A virtually empty stadium witnessed Kylian Mbappé score a superb hat-trick that led Paris Saint-Germain to a deserved 4-1 victory over Barcelona at the Camp Nou. The chief executive of UK Athletics has vowed to dismantle the “jobs for the boys” network and to radically change the culture in the sport so that more women coaches succeed at the highest level.
Business
The value of bitcoin has dipped back below $50,000 after it surged past its latest significant milestone yesterday, but one expert reckons that “fundamental” demand will keep pushing it upwards. ByteDance, the Chinese company behind TikTok, has been forced to deny reports from China overnight that it was going to list the popular video app in New York. The pound has slipped back slightly and is buying $1.389 and €1.149, while the FTSE 100 is set to open fairly flat this morning.
The papers
“Nearly 2m more to shield after new Covid research” – the front-page lead in our Guardian print edition today. Modelling has for the first time shown ethnicity and deprivation to be risk factors for severe Covid. Our picture lead is the Radio 2 DJ Jo Whiley on the anguish of being offered a vaccination while her sister Frances, who is in a care home, was still waiting. The i says “Shield for six weeks, extra 1.7 million people told”.

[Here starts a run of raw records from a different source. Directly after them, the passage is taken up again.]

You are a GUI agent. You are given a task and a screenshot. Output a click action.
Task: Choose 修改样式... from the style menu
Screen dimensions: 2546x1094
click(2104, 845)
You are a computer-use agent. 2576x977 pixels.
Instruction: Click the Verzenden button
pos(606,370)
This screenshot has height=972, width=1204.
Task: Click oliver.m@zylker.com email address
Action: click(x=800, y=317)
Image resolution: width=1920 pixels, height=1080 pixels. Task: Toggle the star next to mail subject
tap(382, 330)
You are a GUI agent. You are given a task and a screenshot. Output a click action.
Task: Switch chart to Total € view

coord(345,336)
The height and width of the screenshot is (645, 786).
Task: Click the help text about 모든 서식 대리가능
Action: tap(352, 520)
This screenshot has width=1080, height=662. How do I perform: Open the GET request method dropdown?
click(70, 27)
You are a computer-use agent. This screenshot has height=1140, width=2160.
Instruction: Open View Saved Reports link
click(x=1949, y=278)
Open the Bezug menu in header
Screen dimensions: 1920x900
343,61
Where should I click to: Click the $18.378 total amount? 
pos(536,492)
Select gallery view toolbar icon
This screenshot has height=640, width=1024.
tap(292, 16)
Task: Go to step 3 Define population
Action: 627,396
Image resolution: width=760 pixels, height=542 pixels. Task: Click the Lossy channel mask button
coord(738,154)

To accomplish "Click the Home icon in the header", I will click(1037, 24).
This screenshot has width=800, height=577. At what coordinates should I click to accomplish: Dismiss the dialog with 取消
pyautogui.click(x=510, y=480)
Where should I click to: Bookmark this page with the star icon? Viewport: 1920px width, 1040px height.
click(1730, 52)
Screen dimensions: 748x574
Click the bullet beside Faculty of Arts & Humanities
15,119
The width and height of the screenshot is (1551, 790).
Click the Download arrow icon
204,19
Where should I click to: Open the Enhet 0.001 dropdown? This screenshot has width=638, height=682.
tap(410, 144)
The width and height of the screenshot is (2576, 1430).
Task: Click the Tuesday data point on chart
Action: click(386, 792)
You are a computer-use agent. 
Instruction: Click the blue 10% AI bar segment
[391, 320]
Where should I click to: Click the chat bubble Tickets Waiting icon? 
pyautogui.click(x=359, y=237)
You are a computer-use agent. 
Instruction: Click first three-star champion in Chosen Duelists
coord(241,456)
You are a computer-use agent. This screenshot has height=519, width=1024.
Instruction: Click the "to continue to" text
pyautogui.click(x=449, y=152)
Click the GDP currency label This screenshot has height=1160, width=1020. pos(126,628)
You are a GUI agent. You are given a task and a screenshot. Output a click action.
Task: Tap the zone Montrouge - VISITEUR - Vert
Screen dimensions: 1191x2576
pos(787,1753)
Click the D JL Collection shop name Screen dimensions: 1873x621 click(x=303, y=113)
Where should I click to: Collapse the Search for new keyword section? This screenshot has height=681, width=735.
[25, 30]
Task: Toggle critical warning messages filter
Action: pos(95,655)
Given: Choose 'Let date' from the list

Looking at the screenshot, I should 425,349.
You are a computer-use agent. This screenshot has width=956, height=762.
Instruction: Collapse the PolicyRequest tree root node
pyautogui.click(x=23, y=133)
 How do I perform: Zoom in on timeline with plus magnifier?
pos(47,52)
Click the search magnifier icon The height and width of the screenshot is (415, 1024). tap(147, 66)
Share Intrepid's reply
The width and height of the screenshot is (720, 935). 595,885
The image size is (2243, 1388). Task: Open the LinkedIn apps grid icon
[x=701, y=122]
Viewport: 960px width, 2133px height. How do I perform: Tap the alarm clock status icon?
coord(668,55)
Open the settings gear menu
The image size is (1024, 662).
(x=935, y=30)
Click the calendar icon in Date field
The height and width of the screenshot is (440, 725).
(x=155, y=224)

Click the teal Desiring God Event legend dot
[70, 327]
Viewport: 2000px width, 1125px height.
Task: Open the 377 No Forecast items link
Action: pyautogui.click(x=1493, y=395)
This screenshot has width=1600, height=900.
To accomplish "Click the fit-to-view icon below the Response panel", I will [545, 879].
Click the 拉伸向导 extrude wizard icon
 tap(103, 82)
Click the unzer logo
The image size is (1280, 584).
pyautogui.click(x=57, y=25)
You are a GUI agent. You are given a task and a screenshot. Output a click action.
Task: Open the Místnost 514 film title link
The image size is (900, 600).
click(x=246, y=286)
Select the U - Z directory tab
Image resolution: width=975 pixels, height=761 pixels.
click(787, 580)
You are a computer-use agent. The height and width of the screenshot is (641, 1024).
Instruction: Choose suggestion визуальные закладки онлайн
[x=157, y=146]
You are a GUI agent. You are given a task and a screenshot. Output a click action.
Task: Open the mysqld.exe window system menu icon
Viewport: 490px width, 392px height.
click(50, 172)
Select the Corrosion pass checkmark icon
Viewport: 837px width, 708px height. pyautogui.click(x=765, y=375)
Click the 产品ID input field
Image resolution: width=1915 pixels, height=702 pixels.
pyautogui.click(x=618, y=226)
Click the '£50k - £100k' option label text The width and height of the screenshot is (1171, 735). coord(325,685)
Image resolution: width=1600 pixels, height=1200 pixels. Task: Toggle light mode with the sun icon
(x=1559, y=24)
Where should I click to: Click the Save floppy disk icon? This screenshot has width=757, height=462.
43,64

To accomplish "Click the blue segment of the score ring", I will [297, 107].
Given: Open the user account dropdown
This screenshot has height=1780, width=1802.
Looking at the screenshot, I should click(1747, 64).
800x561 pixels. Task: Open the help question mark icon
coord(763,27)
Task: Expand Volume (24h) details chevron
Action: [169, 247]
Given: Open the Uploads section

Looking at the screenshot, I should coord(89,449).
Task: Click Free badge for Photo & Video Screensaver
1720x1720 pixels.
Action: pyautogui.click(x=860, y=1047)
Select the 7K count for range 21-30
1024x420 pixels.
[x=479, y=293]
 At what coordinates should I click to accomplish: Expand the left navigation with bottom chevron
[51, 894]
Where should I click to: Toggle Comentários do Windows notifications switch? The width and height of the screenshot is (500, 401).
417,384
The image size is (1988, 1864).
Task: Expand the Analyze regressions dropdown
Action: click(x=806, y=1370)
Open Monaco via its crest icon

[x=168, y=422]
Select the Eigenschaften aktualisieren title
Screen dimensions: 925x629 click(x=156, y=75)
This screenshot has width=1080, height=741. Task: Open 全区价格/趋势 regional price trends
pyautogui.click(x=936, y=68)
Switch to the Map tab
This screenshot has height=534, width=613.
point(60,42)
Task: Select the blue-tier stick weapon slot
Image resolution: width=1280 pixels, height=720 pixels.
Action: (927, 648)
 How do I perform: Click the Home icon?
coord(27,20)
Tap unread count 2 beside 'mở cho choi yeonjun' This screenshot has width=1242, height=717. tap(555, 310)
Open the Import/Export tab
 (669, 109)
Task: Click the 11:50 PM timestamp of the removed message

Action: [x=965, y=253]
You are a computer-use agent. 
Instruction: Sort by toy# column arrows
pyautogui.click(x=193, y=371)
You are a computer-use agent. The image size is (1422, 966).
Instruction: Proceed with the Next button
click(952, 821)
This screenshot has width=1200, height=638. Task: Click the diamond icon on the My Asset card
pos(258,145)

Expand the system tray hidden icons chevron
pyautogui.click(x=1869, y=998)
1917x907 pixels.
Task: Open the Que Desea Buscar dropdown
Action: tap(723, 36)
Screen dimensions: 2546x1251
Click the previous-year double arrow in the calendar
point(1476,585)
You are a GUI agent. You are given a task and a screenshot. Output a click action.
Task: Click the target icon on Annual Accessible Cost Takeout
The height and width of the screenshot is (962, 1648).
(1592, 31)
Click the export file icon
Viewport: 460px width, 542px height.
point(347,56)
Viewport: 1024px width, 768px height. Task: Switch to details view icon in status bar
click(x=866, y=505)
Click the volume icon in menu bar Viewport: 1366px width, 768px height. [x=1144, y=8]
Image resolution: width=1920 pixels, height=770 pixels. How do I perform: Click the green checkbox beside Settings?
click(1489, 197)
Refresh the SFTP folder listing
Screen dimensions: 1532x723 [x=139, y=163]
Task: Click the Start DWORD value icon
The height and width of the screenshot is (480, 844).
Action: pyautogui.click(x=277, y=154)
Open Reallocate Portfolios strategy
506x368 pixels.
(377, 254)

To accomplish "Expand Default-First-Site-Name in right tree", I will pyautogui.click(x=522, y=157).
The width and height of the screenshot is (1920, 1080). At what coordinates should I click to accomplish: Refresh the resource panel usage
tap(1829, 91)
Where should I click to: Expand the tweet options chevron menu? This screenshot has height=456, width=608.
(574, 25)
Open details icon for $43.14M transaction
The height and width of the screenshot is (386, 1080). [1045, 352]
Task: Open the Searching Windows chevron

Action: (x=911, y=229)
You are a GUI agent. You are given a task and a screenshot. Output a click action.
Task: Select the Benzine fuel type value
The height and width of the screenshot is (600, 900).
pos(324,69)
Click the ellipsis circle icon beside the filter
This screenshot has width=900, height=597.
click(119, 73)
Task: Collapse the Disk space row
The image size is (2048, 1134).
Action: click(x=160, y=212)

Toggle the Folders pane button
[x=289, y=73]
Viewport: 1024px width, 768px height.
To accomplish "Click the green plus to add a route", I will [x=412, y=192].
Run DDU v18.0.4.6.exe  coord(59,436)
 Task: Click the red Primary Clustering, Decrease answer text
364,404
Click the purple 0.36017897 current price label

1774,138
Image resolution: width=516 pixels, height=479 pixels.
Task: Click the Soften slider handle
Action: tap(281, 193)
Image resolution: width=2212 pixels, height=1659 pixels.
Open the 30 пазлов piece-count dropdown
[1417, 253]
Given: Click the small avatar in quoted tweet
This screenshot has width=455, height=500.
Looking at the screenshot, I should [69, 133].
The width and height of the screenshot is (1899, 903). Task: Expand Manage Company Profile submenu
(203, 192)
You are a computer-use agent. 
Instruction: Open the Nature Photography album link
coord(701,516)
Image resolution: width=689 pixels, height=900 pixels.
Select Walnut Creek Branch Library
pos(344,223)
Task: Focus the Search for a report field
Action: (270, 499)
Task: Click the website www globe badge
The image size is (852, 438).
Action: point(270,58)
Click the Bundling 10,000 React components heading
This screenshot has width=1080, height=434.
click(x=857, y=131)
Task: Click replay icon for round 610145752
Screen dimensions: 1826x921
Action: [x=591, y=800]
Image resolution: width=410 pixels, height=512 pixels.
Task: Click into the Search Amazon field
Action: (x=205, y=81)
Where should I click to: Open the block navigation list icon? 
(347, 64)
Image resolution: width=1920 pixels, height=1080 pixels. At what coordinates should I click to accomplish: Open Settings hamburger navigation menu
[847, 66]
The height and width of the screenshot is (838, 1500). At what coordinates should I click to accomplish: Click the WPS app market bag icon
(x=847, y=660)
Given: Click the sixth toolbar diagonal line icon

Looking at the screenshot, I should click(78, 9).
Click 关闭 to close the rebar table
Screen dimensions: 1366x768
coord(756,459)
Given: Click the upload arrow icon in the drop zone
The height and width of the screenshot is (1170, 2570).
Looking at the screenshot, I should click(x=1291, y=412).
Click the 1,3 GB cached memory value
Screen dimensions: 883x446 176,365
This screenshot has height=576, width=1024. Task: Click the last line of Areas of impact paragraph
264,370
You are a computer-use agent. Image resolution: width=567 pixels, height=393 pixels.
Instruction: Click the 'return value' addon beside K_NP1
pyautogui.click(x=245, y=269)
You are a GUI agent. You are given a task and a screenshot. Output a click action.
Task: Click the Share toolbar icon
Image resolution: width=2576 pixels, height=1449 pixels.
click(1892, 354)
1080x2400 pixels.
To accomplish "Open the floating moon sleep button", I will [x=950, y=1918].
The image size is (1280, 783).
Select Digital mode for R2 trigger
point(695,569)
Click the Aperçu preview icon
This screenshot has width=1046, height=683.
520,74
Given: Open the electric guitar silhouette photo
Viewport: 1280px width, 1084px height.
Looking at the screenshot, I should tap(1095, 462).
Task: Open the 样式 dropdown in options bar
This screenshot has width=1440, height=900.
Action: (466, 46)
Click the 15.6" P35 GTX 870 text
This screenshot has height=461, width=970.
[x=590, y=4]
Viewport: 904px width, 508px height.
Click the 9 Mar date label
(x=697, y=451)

“Let us visit loved ones” – a sadly too familiar and too regular plea in the Mirror on behalf of care home residents’ families. The Metro says “Two jabs for all by August” adding “Every UK adult may be vaccinated before autumn”. The FT has “Surging commodity prices deliver cash bonanza for mining investors” – among them, shareholders of Glencore, which has resumed dividend payouts. The financial paper also says some employers are drafting “no jab, no job” contracts for new and existing employees, with the government offering no guidance on what to do.
The more government-friendly organs eke out leaks about Boris Johnson’s forthcoming speech on how lockdown might be wound up. “Mass testing blitz” says the Times a touch redundantly “as PM plans easing of lockdown”. “The Daily Telegraph understands” that lockdown will continue “until cases drop below 1,000 a day”. “Roadmap out of lockdown (but it’ll take until July)” says the Mail. Each round of easing would take place only at four-week intervals, the paper reports. The Express has given us umpteen Covid headlines in the vein of “Boris optimistic but we must stay the course” – yet on a day of such upbeat news it leads instead with “Queen’s faith in Harry over tell-all TV show”.